Your task = In the data below, find the line with "Task: Click the TLA Search values field" and output it along with every later line, exactly, but not the pictures.

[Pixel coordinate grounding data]
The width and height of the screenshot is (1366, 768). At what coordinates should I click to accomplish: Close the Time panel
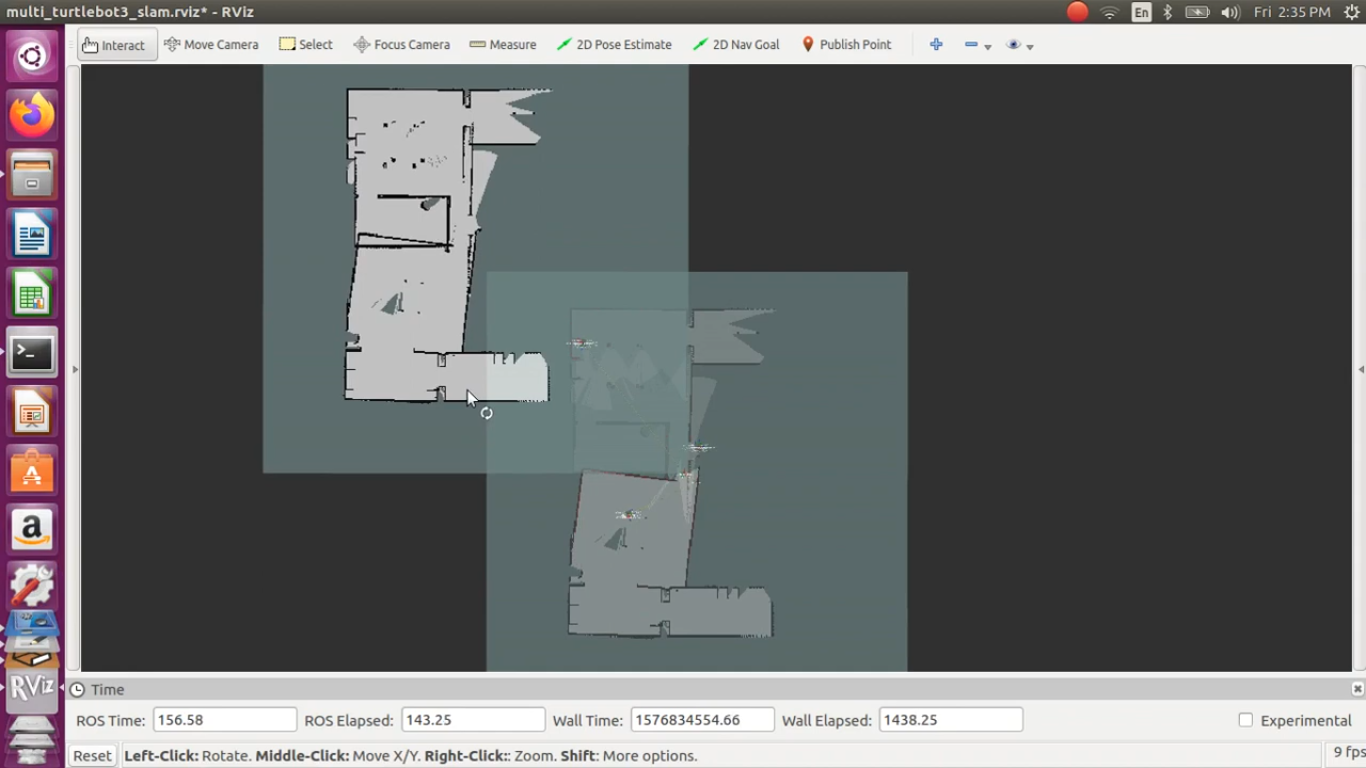tap(1357, 689)
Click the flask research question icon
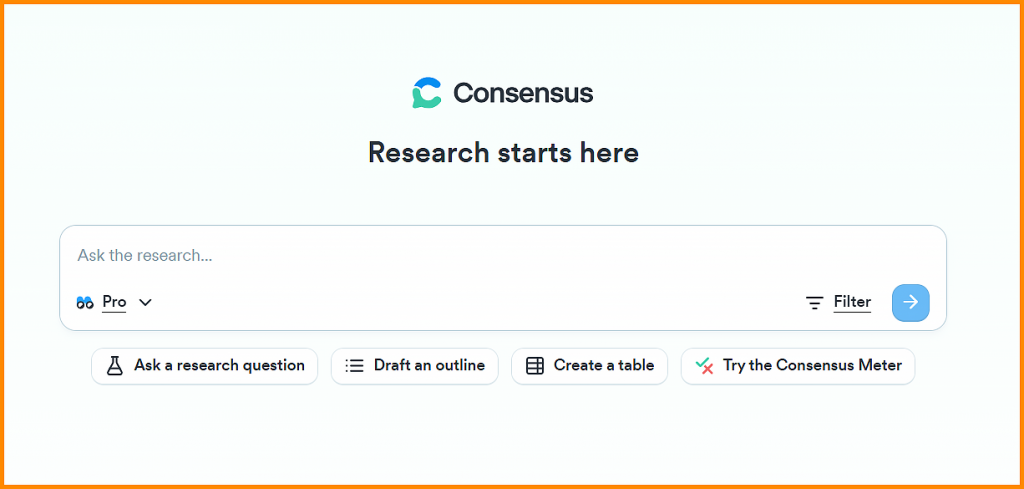This screenshot has width=1024, height=489. point(115,366)
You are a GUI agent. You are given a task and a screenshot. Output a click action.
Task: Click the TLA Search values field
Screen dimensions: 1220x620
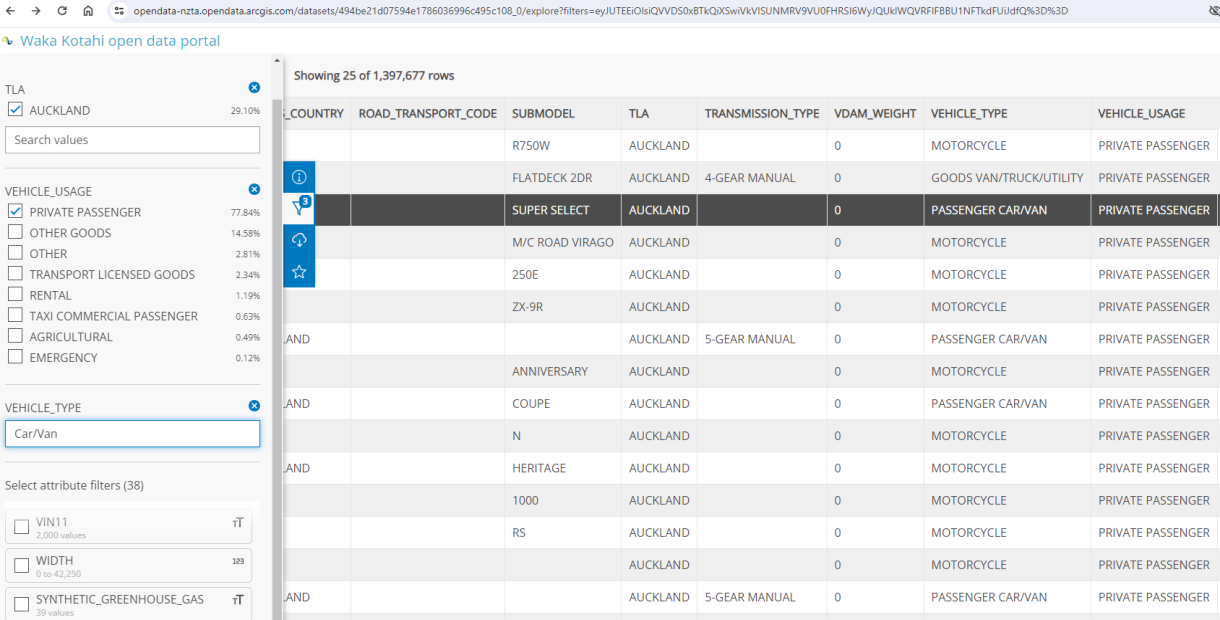(132, 140)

Result of the task =
Task: Click the TLA Search values field
Screen dimensions: 1220x620
(132, 140)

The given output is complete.